Implementation:Pytorch Serve Captum Explanations

Field	Value
Page Type	Implementation
Title	Captum Explanations
Type	API Doc
Short Description	Implementation of model explainability using Captum Layer Integrated Gradients to compute per-token importance scores for HuggingFace Transformer predictions
Domains	NLP, Explainability
Source	examples/Huggingface_Transformers/Transformer_handler_generalized.py:L357-513
Knowledge Sources	TorchServe
Workflow	HuggingFace_Transformer_Serving
Last Updated	2026-02-13 00:00 GMT

Overview

The Captum Explanations implementation provides model interpretability for HuggingFace Transformer predictions served through TorchServe. It uses Captum's LayerIntegratedGradients algorithm applied to the model's embedding layer to compute per-token attribution scores. The implementation consists of the get_insights() method on the handler class and four supporting module-level functions that handle input construction, forward pass wrapping, attribution summarization, and token extraction.

Description

The implementation computes how much each input token contributes to the model's prediction for a specified target class. It supports both classification tasks (sequence and token classification) and question answering, producing different output formats for each.

Usage

Explanations are triggered through TorchServe's explanation endpoint:

# Sequence classification explanation
curl -X POST http://localhost:8080/explanations/bert_model \
  -H "Content-Type: text/plain" \
  -d '{"text": "This movie was fantastic", "target": 1}'

# Question answering explanation
curl -X POST http://localhost:8080/explanations/bert_qa \
  -H "Content-Type: text/plain" \
  -d '{"question": "Who founded Tesla?", "context": "Tesla was founded by Elon Musk.", "target": 0}'

Requires captum_explanation: true and embedding_name set in model-config.yaml.

Code Reference

Source Location

Field	Value
Repository	pytorch/serve
File	`examples/Huggingface_Transformers/Transformer_handler_generalized.py`
Lines	L357-513

Method and Function Signatures

get_insights(self, input_batch, text, target) (L357-427)

def get_insights(self, input_batch, text, target):
    """This function initialize and calls the layer integrated gradient to get word importance
    of the input text if captum explanation has been selected through setup_config
    Args:
        input_batch (int): Batches of tokens IDs of text
        text (str): The Text specified in the input request
        target (int): The Target can be set to any acceptable label under the user's discretion.

Entries from a pointing dataset
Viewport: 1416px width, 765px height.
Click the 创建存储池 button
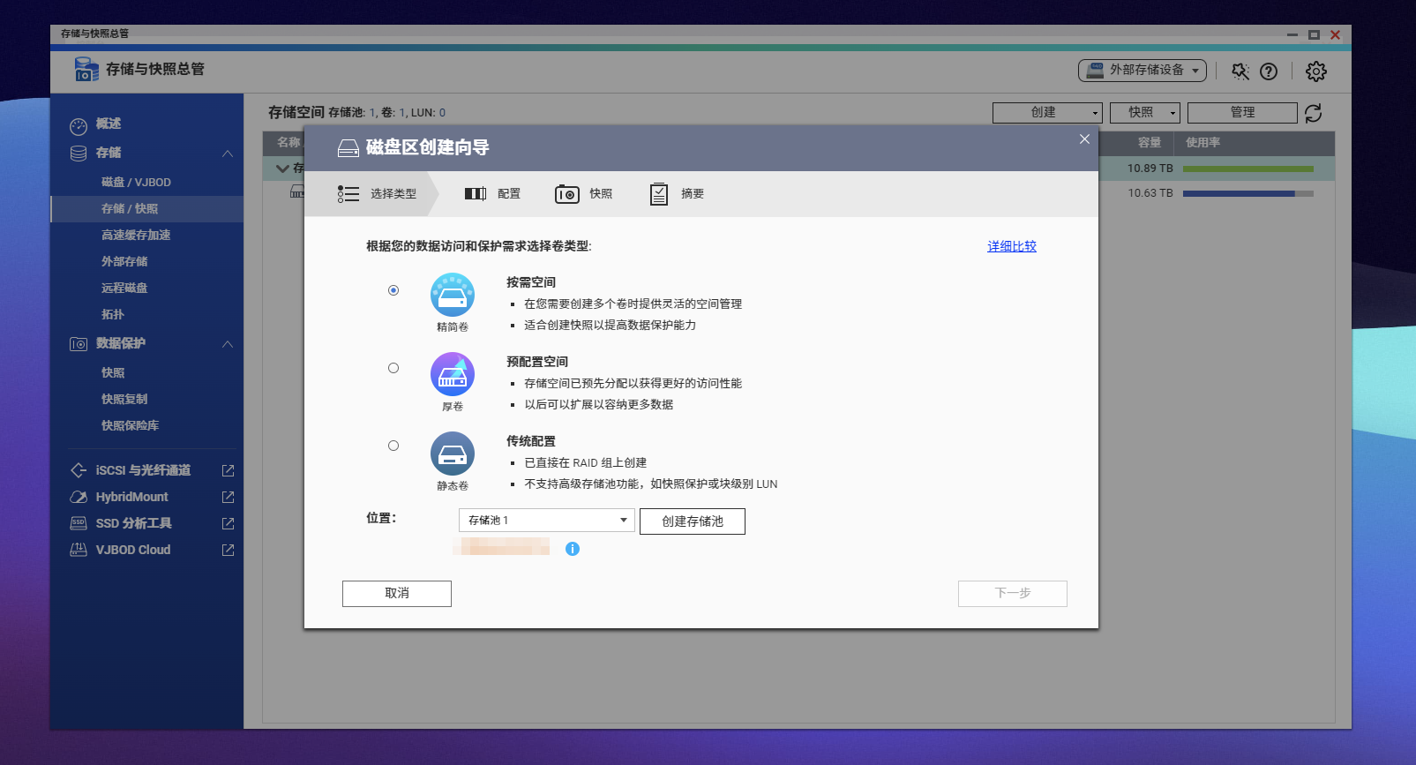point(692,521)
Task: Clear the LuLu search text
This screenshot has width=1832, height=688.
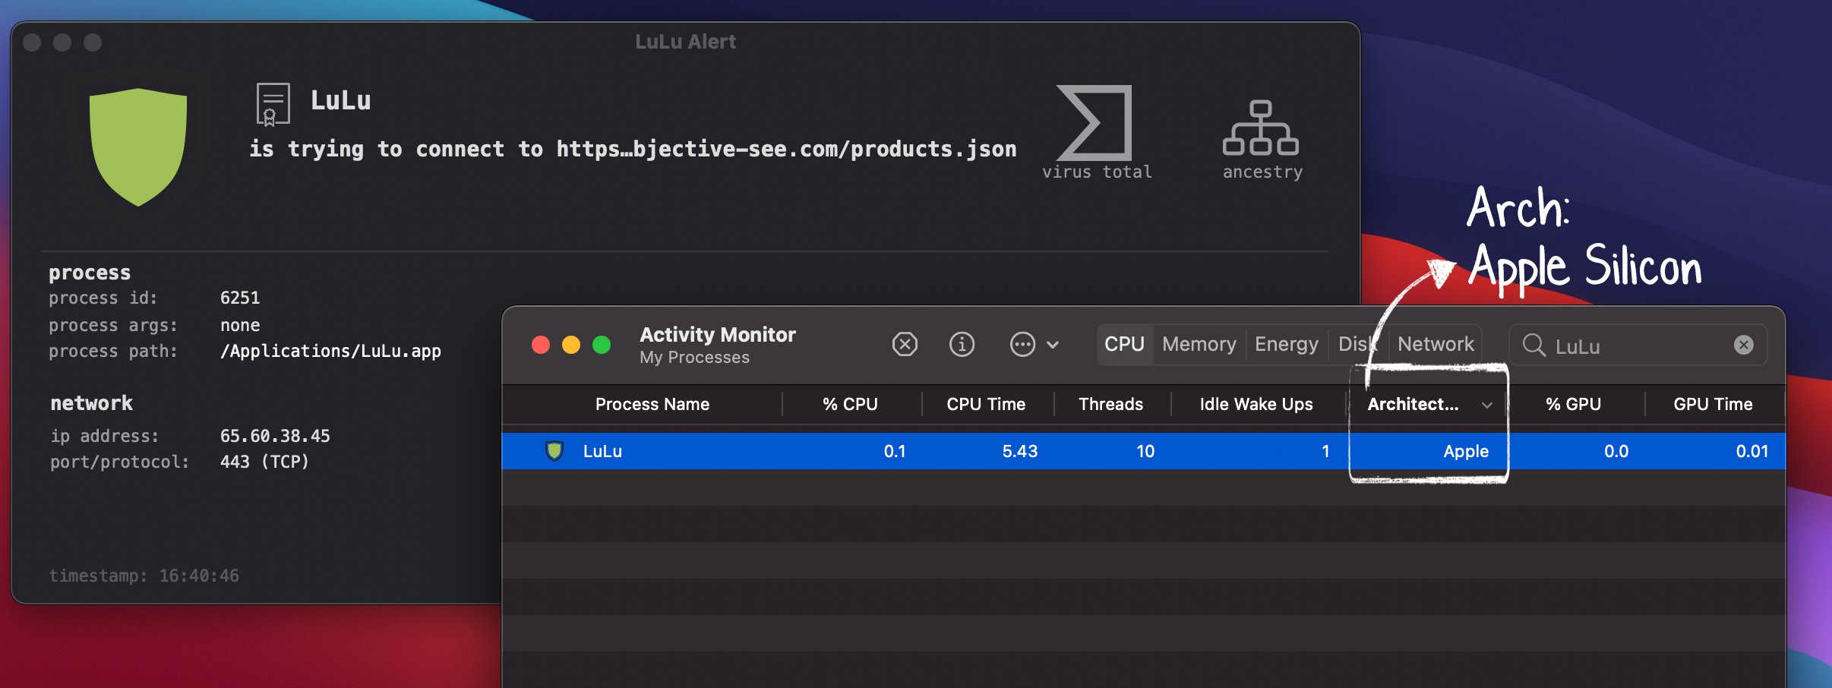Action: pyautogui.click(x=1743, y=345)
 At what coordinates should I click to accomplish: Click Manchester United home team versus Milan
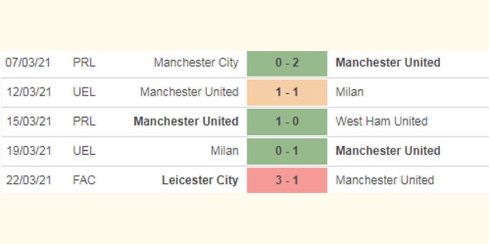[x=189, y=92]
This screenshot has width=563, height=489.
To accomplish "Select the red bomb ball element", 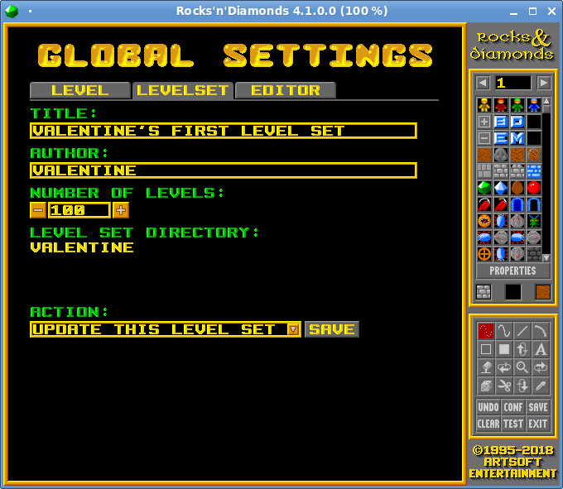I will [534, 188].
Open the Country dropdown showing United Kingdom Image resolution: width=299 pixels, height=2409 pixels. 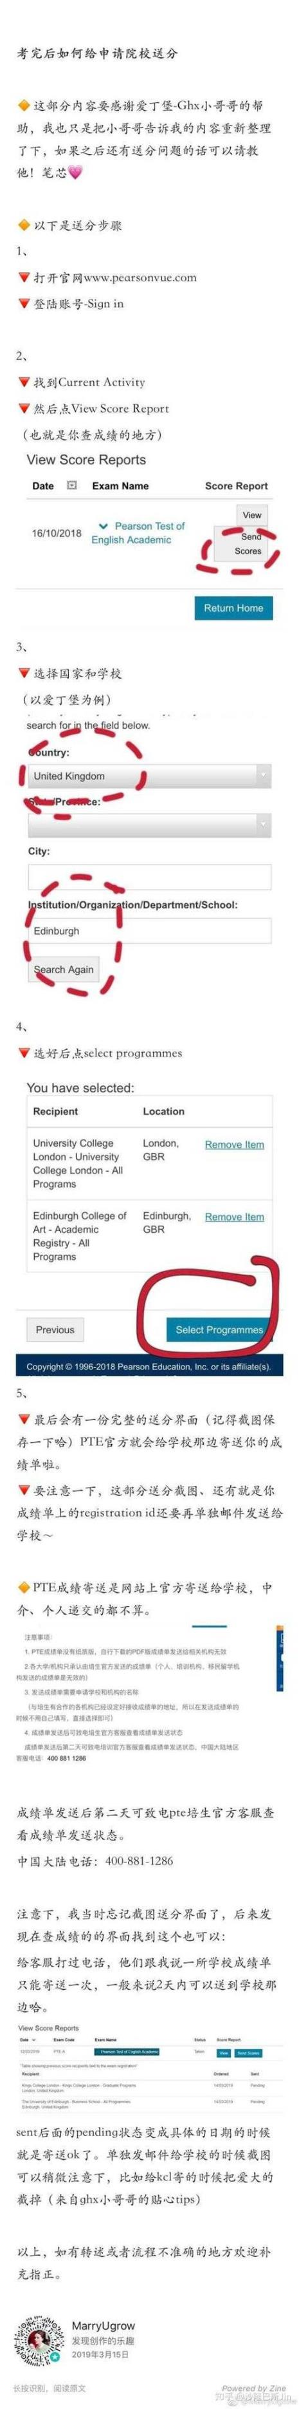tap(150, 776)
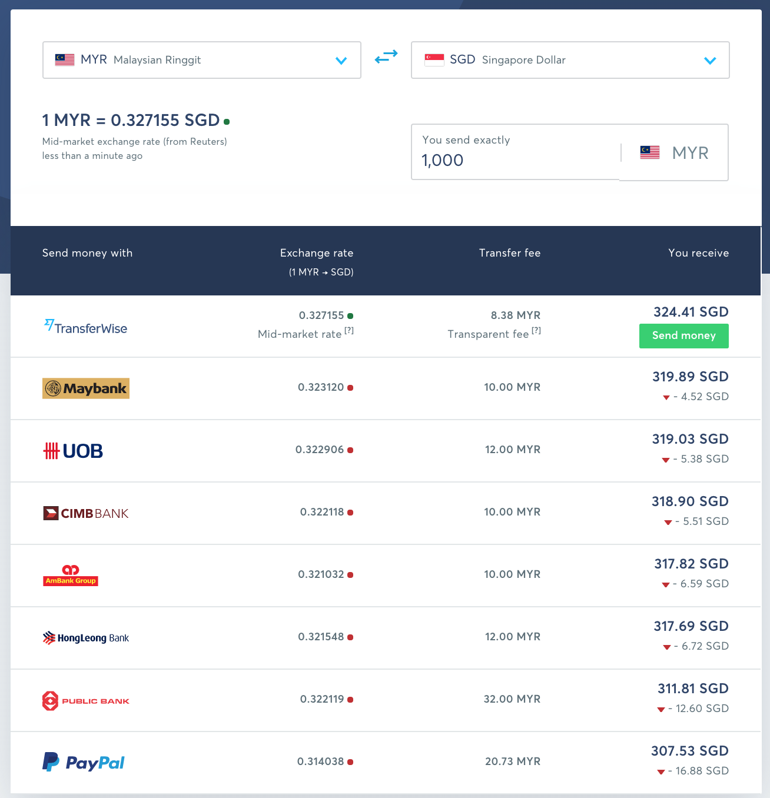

**REQUIRED TASK 1:**
According to the Captum Explanations page, which layer of the model is the LayerIntegratedGradients algorithm applied to?
**REQUIRED TASK 2:**
Copy word for word the part of the Captum Explanations page that opens with the words containing "# Sequence classification" and closes with "set in model-config.yaml.".
The entries are separate material, unrelated to the Captum Explanations page.

**RESULT 1:**
The model's embedding layer.

**RESULT 2:**
# Sequence classification explanation
curl -X POST http://localhost:8080/explanations/bert_model \
  -H "Content-Type: text/plain" \
  -d '{"text": "This movie was fantastic", "target": 1}'

# Question answering explanation
curl -X POST http://localhost:8080/explanations/bert_qa \
  -H "Content-Type: text/plain" \
  -d '{"question": "Who founded Tesla?", "context": "Tesla was founded by Elon Musk.", "target": 0}'

Requires captum_explanation: true and embedding_name set in model-config.yaml.